Another example had the right idea but poor execution. A distributor with over 40,000 SKUs for contractor materials updated their pricing using competitive benchmarks and implemented auto-margin locks. Prices would go up with costs but wouldn’t adjust down when costs dropped. No review process. No alerts. So when inflation eased and competitors dropped prices, they got priced out of the market. Revenues plummeted. They’re now on the verge of bankruptcy.
It wasn’t the only mistake, but it was a big one. And it’s common. Many companies overestimate their ability to de-commoditize. If customers can easily compare your product, buy it online, and you can’t demonstrate clear differentiation, you won’t be able to sustain a price premium. One possible lever? Brand. CPG companies pull this off — we pay more for Unilever’s soap when “all soap is created equal.” But building brand equity takes years of consistent investment in marketing and customer experience delivery. And this is where we inch closer to The Sales Blame Game where the company expects sales to command a brand premium that marketing just started building. And when that fails? Reorg time.
Simplifying to Win
There are success stories, especially in services companies where deals are priced individually. A salesperson with deep knowledge of the customer can adjust pricing based on past behavior or perceived willingness to pay. But how do you scale that model when it’s all tribal knowledge?
This problem is actually more manageable. Instead of managing 40,000 SKUs, manage your top 50 customers. Another mistake? Trying to fix everything at once — every SKU, every channel, every customer. You’ll either fail outright or spend millions doing it. Instead, focus on long-term profitability for the 20% of customers who drive 80% of revenue. There are great tools — Salesforce, Hubspot and NetSuite add-ons — that can surface live reports on customer pricing and margin. And here’s the key: it’s okay to make pricing mistakes along the way. As long as you’re achieving healthy long-term profitability at the customer level, you’re on the right path. Perfect pricing at all times isn’t the goal — profitable relationships are.

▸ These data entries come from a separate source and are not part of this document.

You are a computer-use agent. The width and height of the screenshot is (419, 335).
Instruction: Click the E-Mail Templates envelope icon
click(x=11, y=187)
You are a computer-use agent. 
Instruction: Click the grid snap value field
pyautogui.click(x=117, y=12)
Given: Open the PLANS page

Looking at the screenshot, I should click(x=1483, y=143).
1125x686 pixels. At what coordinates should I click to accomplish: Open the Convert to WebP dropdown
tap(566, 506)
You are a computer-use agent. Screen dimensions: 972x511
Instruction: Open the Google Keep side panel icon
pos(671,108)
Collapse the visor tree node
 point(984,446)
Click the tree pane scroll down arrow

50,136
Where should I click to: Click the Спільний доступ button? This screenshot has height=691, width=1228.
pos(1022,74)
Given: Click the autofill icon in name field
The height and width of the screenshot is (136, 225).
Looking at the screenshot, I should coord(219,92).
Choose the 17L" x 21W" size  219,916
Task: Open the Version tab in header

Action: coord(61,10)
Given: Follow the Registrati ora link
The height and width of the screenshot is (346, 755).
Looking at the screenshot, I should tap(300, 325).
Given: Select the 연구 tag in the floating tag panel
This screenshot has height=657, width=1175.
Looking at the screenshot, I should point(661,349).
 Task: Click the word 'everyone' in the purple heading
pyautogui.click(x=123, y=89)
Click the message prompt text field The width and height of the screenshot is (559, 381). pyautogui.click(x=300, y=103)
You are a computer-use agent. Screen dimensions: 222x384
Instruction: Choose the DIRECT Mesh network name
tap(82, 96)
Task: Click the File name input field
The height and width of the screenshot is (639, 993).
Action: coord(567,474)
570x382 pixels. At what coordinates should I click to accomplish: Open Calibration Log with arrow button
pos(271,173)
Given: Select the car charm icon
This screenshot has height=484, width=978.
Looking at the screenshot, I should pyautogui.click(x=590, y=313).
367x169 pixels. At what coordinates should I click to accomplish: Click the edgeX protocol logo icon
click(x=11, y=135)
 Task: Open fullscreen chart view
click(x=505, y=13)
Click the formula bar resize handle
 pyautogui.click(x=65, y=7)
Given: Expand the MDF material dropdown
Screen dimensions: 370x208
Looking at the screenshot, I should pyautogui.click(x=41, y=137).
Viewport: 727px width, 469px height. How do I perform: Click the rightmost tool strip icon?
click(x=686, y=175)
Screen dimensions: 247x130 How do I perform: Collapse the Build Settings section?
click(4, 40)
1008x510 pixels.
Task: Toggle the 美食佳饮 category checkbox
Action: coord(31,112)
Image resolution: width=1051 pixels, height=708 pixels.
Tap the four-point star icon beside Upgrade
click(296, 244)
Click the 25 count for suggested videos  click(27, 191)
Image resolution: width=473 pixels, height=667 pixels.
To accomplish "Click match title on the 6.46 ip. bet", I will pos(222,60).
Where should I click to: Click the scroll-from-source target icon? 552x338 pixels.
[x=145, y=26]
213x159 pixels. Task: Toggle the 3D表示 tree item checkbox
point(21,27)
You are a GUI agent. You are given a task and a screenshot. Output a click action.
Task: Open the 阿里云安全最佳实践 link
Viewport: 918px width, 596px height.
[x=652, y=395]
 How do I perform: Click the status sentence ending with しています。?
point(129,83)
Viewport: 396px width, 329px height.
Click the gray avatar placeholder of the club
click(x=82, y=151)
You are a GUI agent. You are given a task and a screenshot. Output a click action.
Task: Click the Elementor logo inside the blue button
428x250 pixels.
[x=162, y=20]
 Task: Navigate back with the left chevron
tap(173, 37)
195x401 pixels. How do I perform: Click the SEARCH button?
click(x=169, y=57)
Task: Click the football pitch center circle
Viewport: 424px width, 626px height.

With the right tools, processes, and training, your odds of success improve dramatically. Start by equipping a pricing expert with clear dashboards and well-defined metrics. Pair them with the enterprise sales team to craft customer-specific proposals that reflect real value. Then make it a company-wide effort — backed by a pricing steering committee that reviews outcomes regularly and drives continuous improvement. When pricing becomes a disciplined, cross-functional habit, not just a one-time initiative, the results are more likely to follow.
Final Thought
Value pricing is not for the faint of heart. When improperly scoped, it’s almost guaranteed to fail — especially for SMBs without the data infrastructure and human capital to support it. But with a tightly scoped strategy, cross-functional alignment, and a clear focus on your most valuable customers, value pricing can be a powerful lever to transform your margins and financial health.